[RECORDED DATA]

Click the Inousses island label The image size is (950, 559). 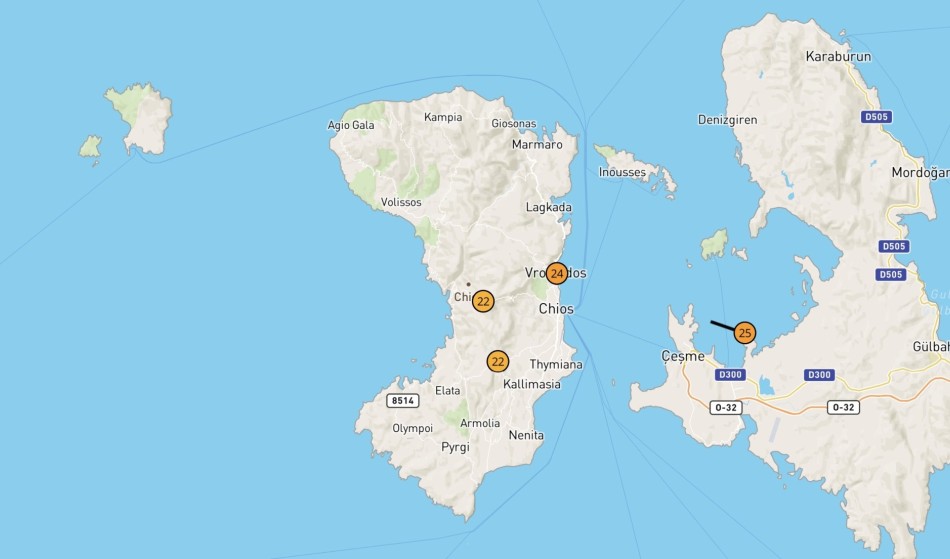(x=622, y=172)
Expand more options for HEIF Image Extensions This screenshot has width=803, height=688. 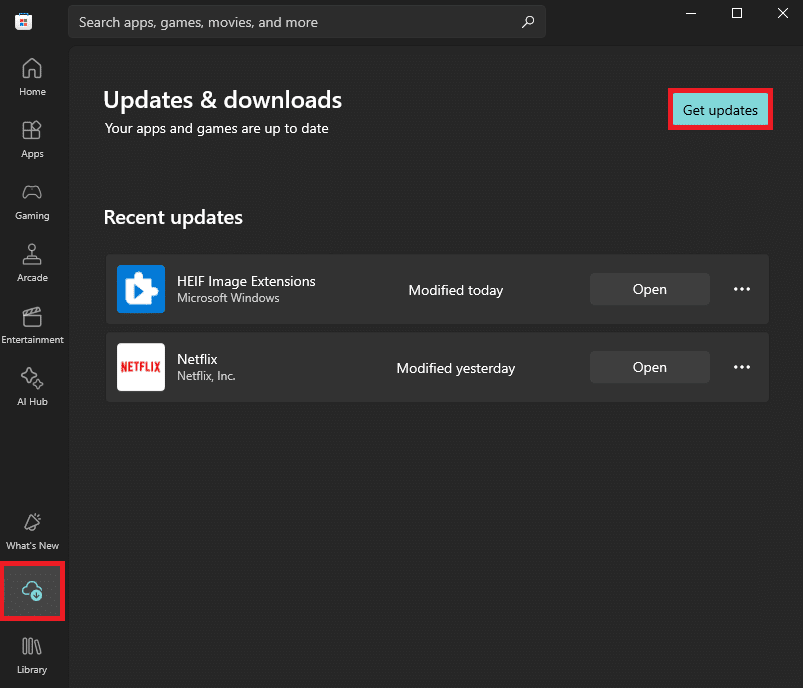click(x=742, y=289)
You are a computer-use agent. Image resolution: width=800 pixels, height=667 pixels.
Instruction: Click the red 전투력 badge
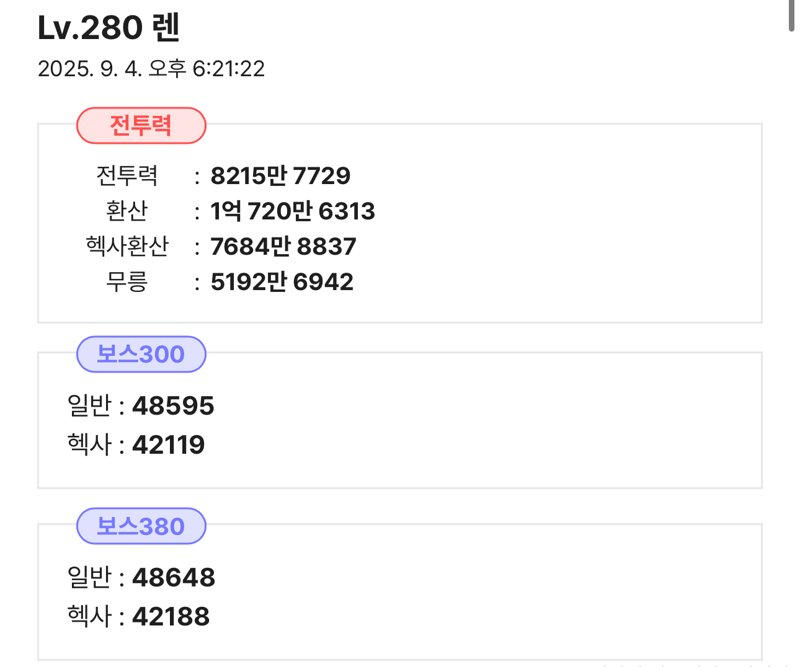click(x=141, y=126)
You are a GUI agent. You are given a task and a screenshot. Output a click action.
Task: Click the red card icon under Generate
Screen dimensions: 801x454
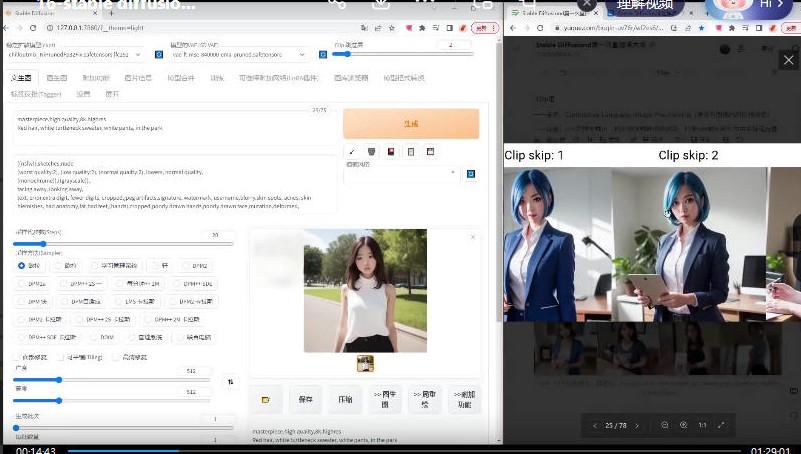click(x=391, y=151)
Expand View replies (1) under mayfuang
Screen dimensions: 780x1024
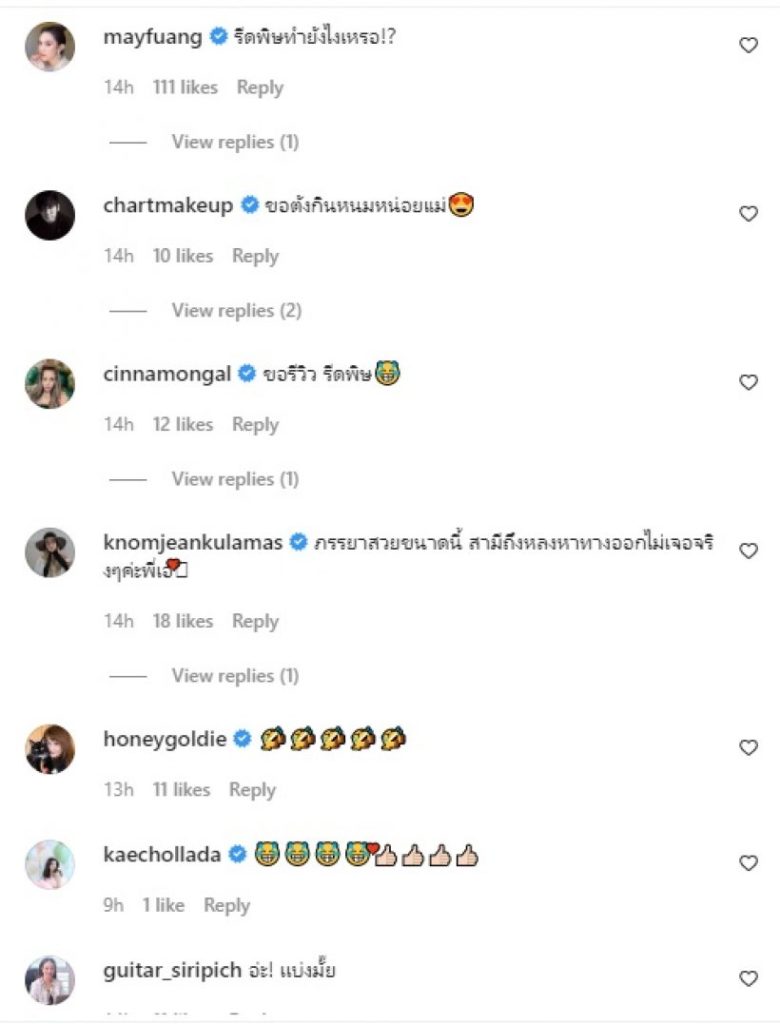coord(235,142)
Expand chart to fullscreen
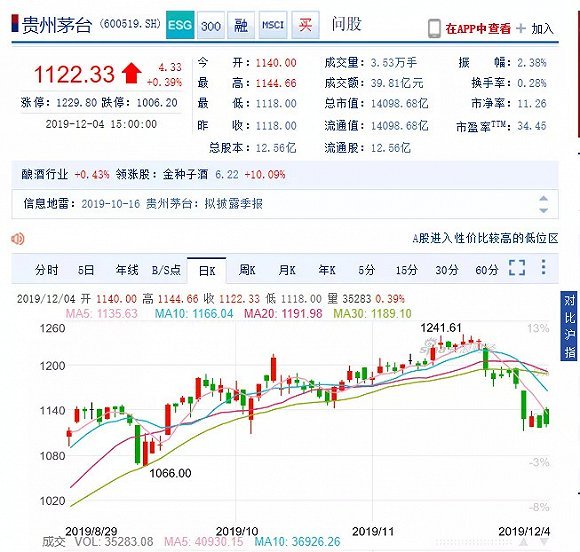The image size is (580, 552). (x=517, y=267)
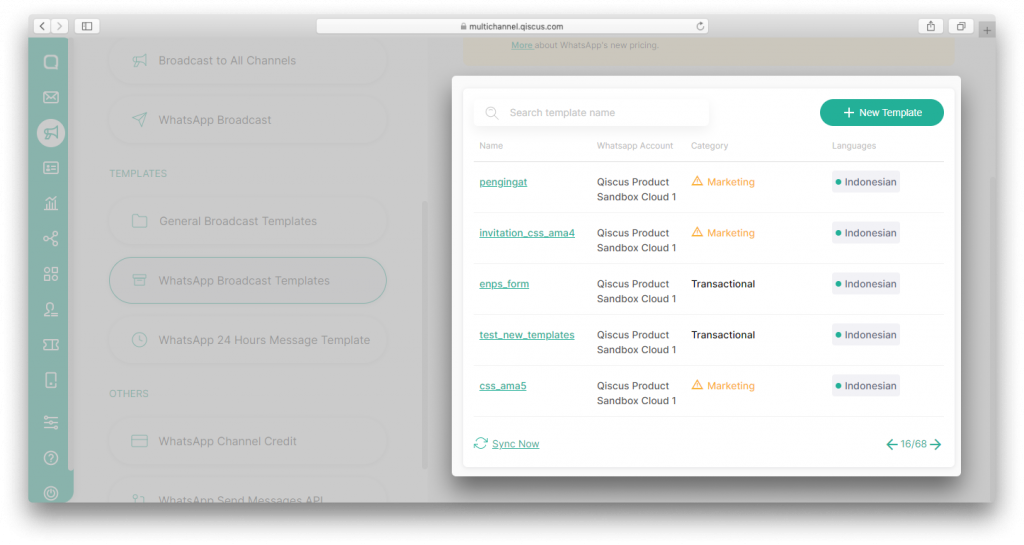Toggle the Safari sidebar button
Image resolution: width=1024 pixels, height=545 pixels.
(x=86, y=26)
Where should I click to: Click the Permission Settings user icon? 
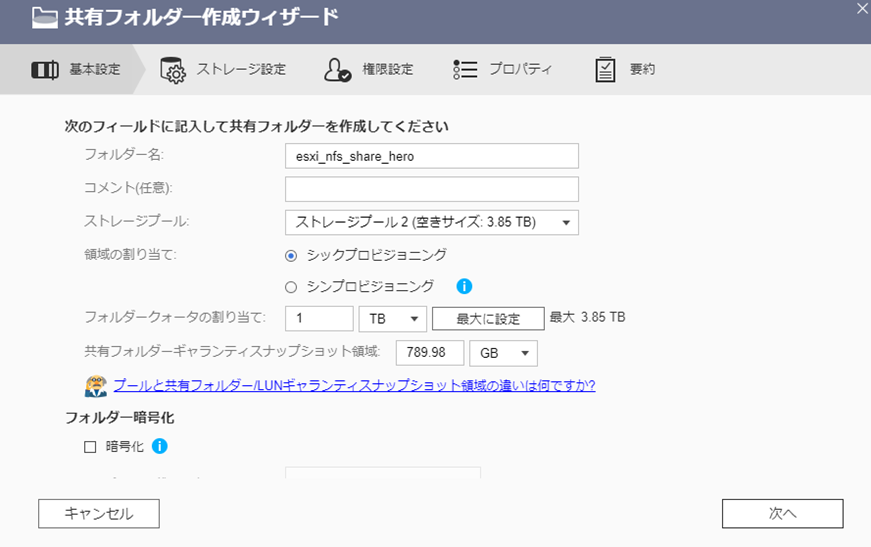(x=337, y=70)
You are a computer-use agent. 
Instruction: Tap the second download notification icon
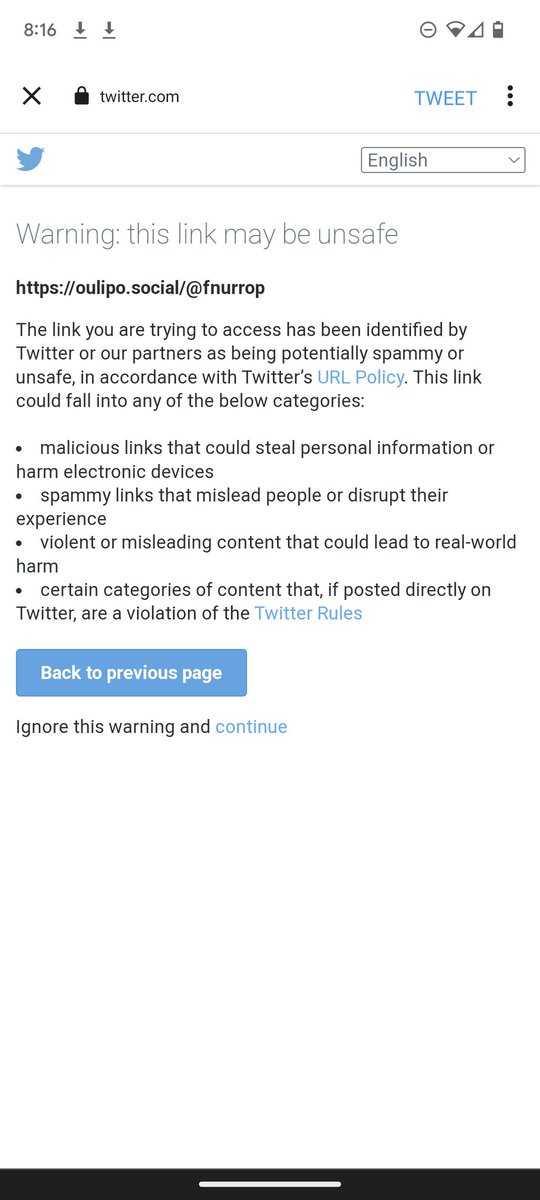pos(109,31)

[/RECORDED DATA]

Search the data above for the word "under". Copy each line it is in.

▶ **SOLUTION**
Task: Click the red card icon under Generate
Expand View replies (1) under mayfuang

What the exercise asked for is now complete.